BERKELEY -- UC Berkeley is asking some of the country's largest foundations to help undocumented immigrants afford college.
Buoyed by a new state law that allows public colleges and universities to offer private scholarships to students who came to the United States illegally, UC Berkeley Chancellor Robert Birgeneau said Wednesday he has spoken to major organizations such as the Carnegie and Ford foundations about helping the university.
"One was nervous about the political impact," he said in an interview after his annual back-to-school media briefing. "The other said, 'This is fantastic.' "
Birgeneau has been a vocal supporter of undocumented students -- he spoke to President Barack Obama on the subject earlier this year -- and has advocated in favor of laws allowing those immigrants to attend school and become citizens.
Berkeley is among the first campuses to take advantage of the new law, which allows schools to raise private money for scholarships for undocumented students. Those students, many of whom were brought to the United States by their parents when they were 5 or younger, often have trouble affording college because they are ineligible for federal and state aid, loans and many scholarships. In order to qualify for in-state tuition, the students must have graduated from a California high school and have attended high school here for at least three years.
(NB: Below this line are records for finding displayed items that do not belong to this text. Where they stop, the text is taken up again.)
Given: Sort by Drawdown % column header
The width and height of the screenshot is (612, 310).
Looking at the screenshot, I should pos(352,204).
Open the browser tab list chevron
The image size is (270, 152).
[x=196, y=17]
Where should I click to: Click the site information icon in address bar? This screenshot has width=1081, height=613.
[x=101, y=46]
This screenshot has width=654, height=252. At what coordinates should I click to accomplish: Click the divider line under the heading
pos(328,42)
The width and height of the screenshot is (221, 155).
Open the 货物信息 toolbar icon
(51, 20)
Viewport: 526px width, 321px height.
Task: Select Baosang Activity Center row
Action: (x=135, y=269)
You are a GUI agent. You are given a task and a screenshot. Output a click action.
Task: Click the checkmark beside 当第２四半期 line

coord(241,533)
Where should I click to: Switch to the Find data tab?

The requests to major foundations are thorny because of the politically charged immigration issue.
"It remains to be seen whether foundations will step through a door that's been opened for them," said Katharine Gin, executive director of Educators for Fair Consideration, a foundation that has given scholarships to undocumented students. "Hopefully, this is a new era."
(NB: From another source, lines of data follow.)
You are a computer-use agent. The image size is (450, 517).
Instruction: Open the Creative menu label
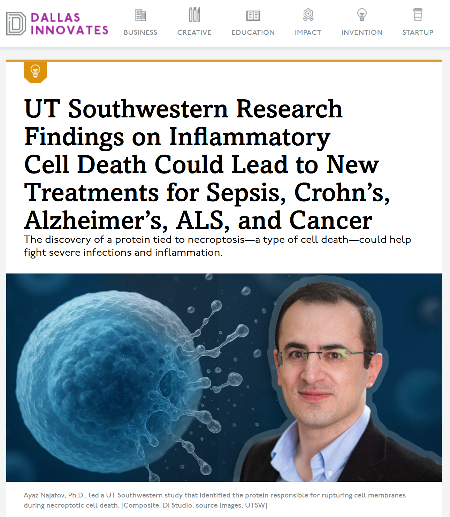[x=194, y=32]
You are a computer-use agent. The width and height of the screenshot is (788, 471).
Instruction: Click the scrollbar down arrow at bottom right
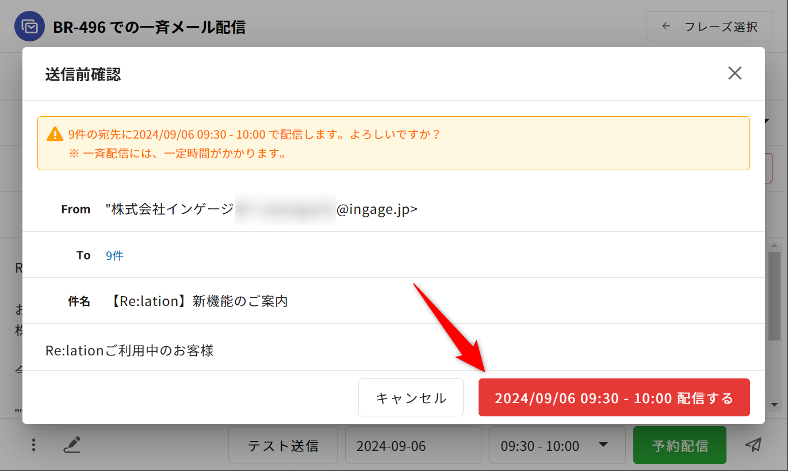774,405
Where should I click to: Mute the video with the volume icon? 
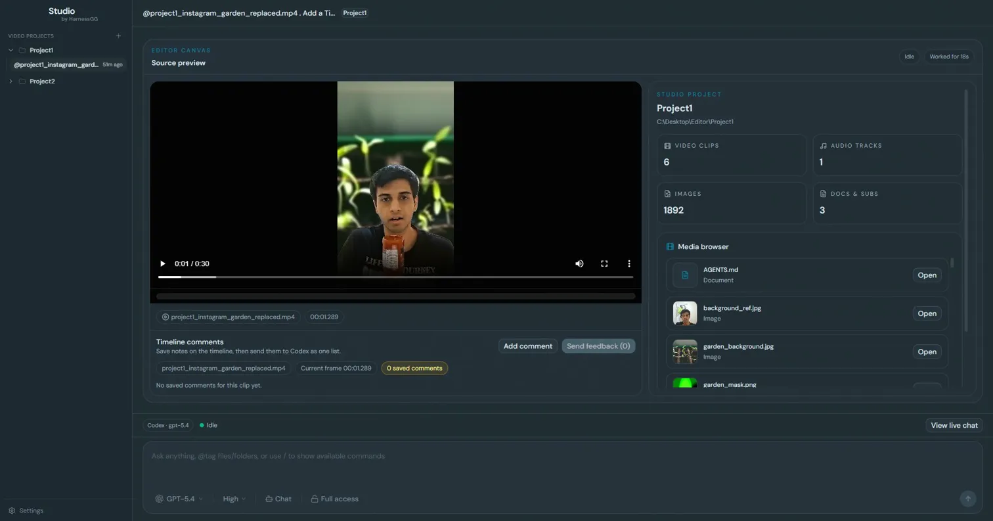[x=579, y=263]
Spokespeople for the New York-based Ford and Carnegie foundations could not be reached.
The students have asked lawmakers to make federal and state grants available to undocumented immigrants, but legislation has stalled. The foundation funding would help, said Ju Hong, a UC Berkeley undergraduate who illegally came to the United States from South Korea when he was 11.
"Most of the undocumented students on our campus face financial hardships," he said. "It's difficult, especially now because of the tuition hikes. We can't really work."
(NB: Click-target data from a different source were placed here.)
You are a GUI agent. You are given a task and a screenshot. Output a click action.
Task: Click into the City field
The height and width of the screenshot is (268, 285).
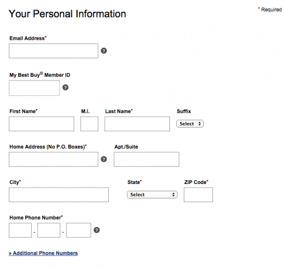(x=59, y=195)
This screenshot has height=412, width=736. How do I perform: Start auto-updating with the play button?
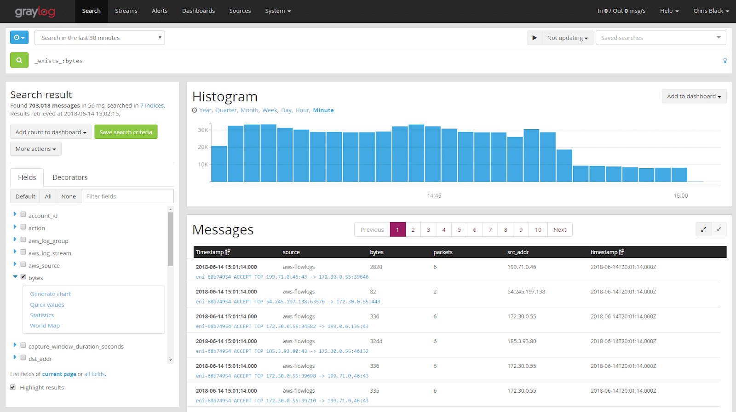534,38
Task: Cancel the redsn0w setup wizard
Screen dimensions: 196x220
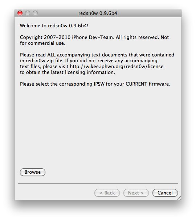Action: (165, 193)
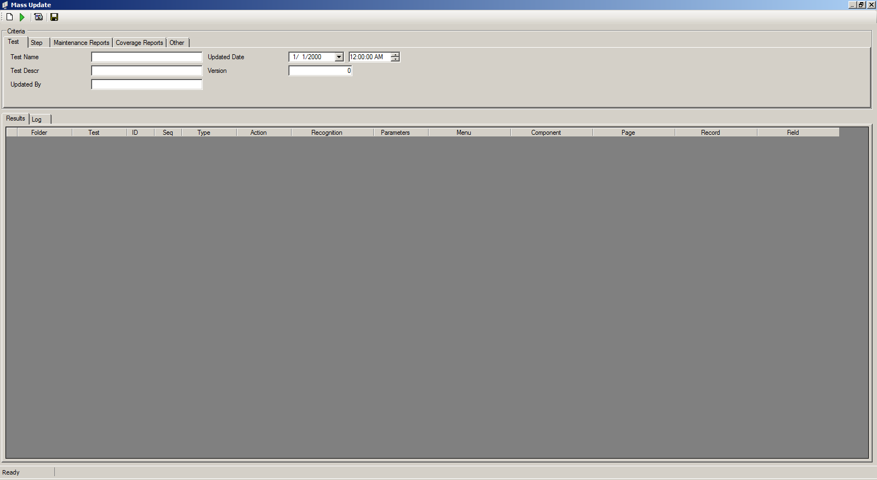
Task: Click the Version number field
Action: tap(320, 71)
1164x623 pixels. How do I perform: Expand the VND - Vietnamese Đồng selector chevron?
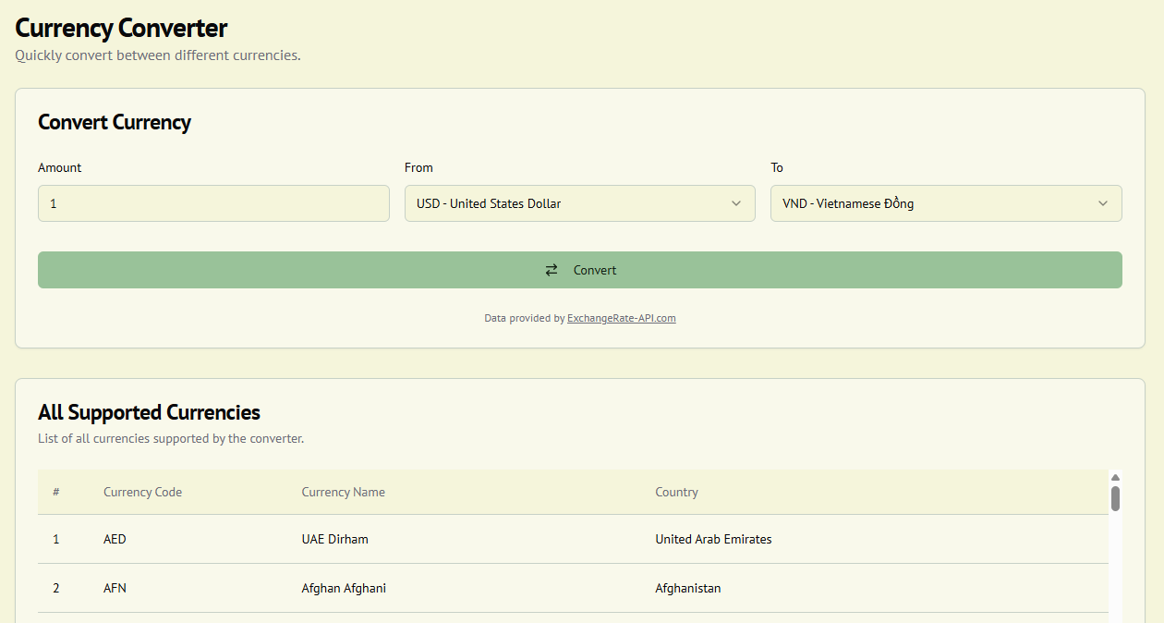click(1103, 203)

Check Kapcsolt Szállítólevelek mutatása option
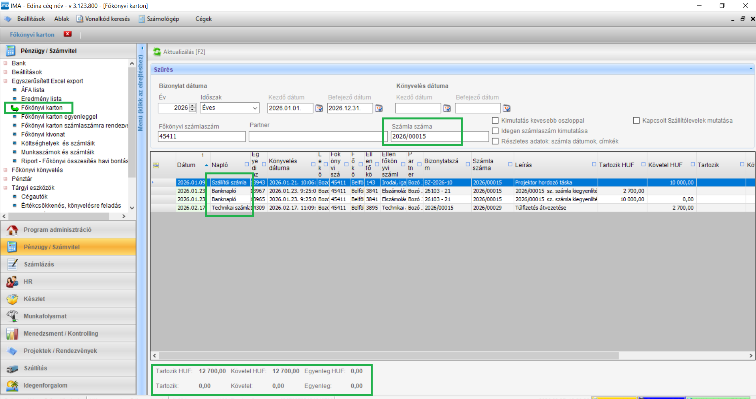click(636, 121)
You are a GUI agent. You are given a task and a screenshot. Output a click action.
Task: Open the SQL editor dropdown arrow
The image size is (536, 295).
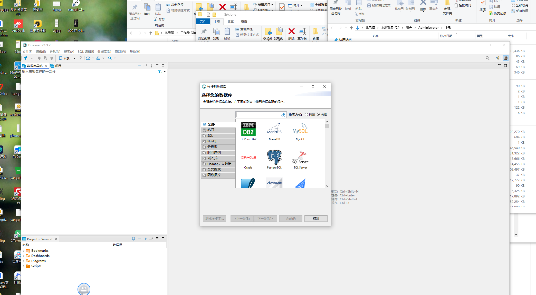coord(74,58)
Birgeneau also updated media members about campus finances, which have been battered by repeated state budget cuts. The state provides only 12 percent of the university's operating budget, he said, and is "a distant fourth" when it comes to funding sources.
"The state is really a minor partner," he said. "This is extraordinarily bad judgment on the part of the people in Sacramento."
UC Berkeley has dipped into reserves to avoid major effects on students, Birgeneau said, but will exhaust those funds within a year or two. He urged corporations and the federal government to give more money to flagship universities.